Article 66.5: Freedom of expression - The State recognizes and guarantees the people the right to the free development of personality, with no more limitations than the rights of others, and the right to think and express one's thoughts freely and in all its forms and manifestations. Moreover, the provisions of the National Plan for Good Living reflect this Constitutional recognition of the role and value of civil society, and in particular the popular and solidarity economy, as essential to the aims of a social knowledge economy and the pursuit of Buen Vivir as the guiding framework for Ecuador’s political economy.
Socialism for Good Living questions the dominant pattern of hegemonic accumulation, i.e., neoliberal models of production, growth and distribution. We propose a transition toward a society in which life is the supreme asset. This demands a deep democracy and the constant involvement of its citizens in the country’s public affairs. It is based on the pursuit of the common good and individual happiness, rather than excessive accumulation and consumption  .
A democratic, participatory government requires the active participation of citizens and strong social movements working in open networks to address both local and national issues. Participatory democracy aims for a sort of equality that enables reciprocity among its members  .
The structural transformations proposed for the 2013–2017 period will be possible only if, at the same time, power relations are being transformed, because constructing Good Living is an eminently political process that demands not only a more radical political democracy, but also a socio-economic democracy. …The objective is to democratize State-society relations.
These are powerful and inspiring ideals and they go to the heart of a truly transformative democratic vision. In reference to deepening the democratic culture of State and society, the National Plan also specifies the following policies:
To consolidate democratic governance and construct the people’s power .
1.9 To consolidate citizen participation in public policy-making and State-society relations.
1.12 To encourage social self-organization, associative life and construction of active citizenship valuing the common good.
1.13 To strengthen mechanisms of societal oversight, transparency of public administration and prevention of and the fight against corruption. To foster social and territorial equity, cohesion, inclusion and equity in diversity .
2.4 To democratize the means of production, generate equitable conditions and opportunities and foster territorial cohesion. How then, do these principles relate to the concrete development, through public policy and legislation, of the social infrastructure that will both embody these ideals and sustain them in the future?
Challenges and Contradictions
One challenge that must be confronted is that there is no comprehensive law in Ecuador regarding community service organizations (CSOs). The basis of the sector's legal treatment is the Civil Code, effective since 1861. The Civil Code also provides the President of the Republic the authority  to establish and dissolve CSOs. Thus, CSOs are subject to Executive Decrees, which have been issued to address fundamental questions of operations, organization, and oversight of civil organizations.
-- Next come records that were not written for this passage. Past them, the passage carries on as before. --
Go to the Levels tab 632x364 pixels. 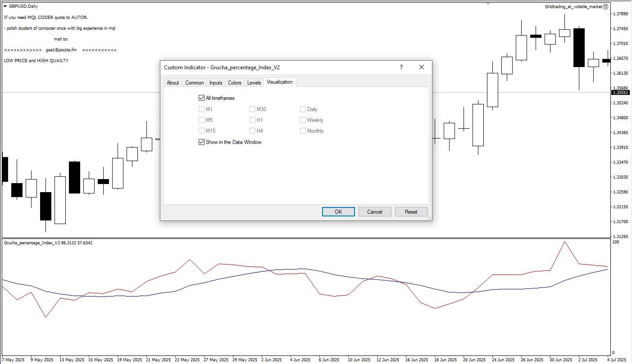(x=254, y=83)
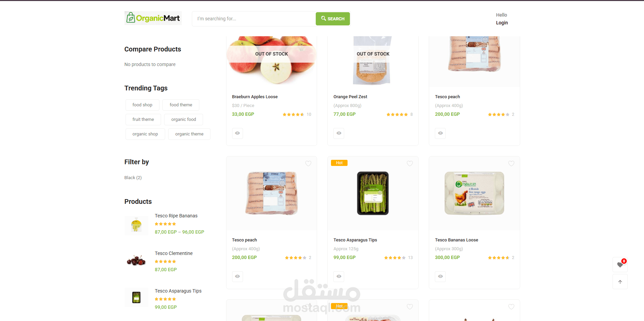Image resolution: width=644 pixels, height=321 pixels.
Task: Open the floating wishlist heart with badge
Action: point(620,264)
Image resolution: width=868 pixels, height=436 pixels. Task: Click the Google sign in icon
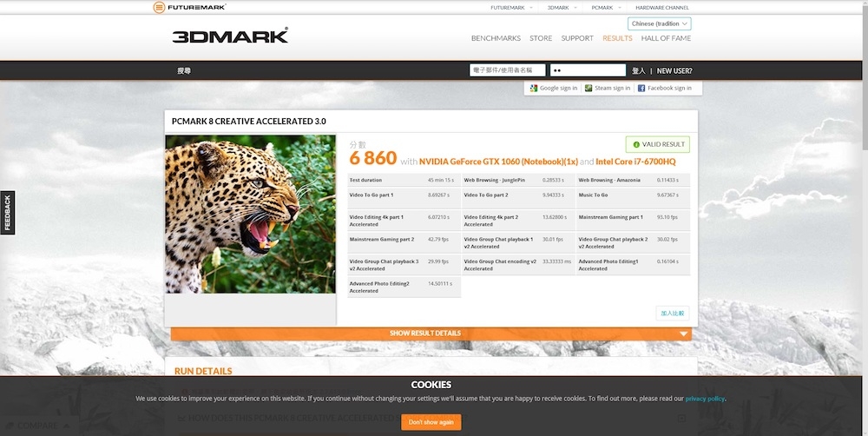[534, 88]
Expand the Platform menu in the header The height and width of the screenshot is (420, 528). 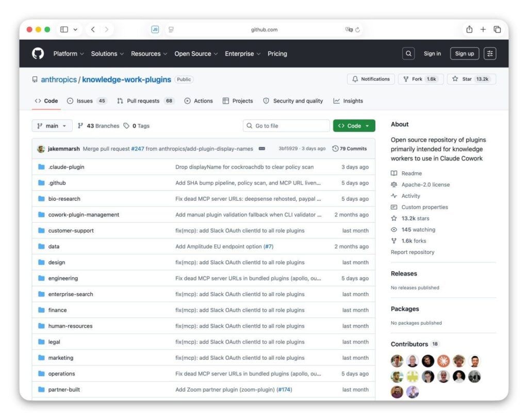tap(69, 54)
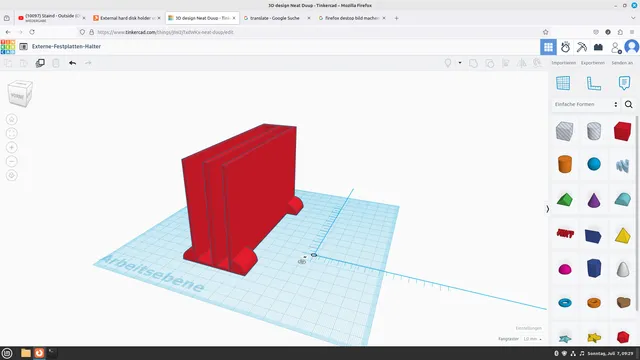
Task: Select the blue Sphere shape
Action: (594, 164)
The Presidential Decree No. 982 was signed by President Rafael Correa Delgado on March 25, 2008 and substantially revises the Regulations' provisions governing CSOs. It provides additional requirements, controls, and causes for dissolution of these organizations. A second Presidential Decree No. 19, which was passed on June 4, 2013, provides for additional regulations and controls.
These constraints on the formation, operation, and reporting of NGOs and CSOs in Ecuador underscore an ongoing tension between the stated objectives of the serving government and its practices with respect to recognition of the freedom and autonomy of civil society organizations. In turn, these tensions have been exacerbated by a history of weak regulatory controls and practices among some popular and solidarity economy associations that contravene the governing principles and purposes of these associations. This is one source of the state’s concern with respect to the roles of civil society and the social economy as autonomous social and political spaces, over and against the legitimate requirements of state control and oversight for purposes of public accountability and the public interest.
Instances of corruption and abuse of organizational mandates in the social economy are of understandable concern for the state, but they are also of paramount interest for the credibility and legitimacy of the social economy itself. The question that arises is, what is the best means for addressing this issue? The posture of the serving government has been to exert ever more supervision and control over the operations of social economy organizations as a remedy to potential abuse. This is manifest in both the logic and the letter of the legislation. Inherent in the legislation is a pervasive mistrust of these organizations. We question this approach as being one-sided and ill-suited to the development of a social economy that is at once healthy and autonomous but also capable of reforming the practices of organizations that contravene the purposes for which they were established. Another, more balanced approach must be sought.
Since the passage of Decree 982, civil society organizations have lobbied for changes to the laws and regulations governing their activities. Their primary concerns relate to the restrictions on freedom of association and expression  .
Given these factors, and the clear recognition of the role and rights of civil society and the popular and solidarity economy as fundamental to the civic aims of the Constitution and the National Plan, the following policies seem essential for translating these rights into concrete practices as embedded in both legislation and state practice.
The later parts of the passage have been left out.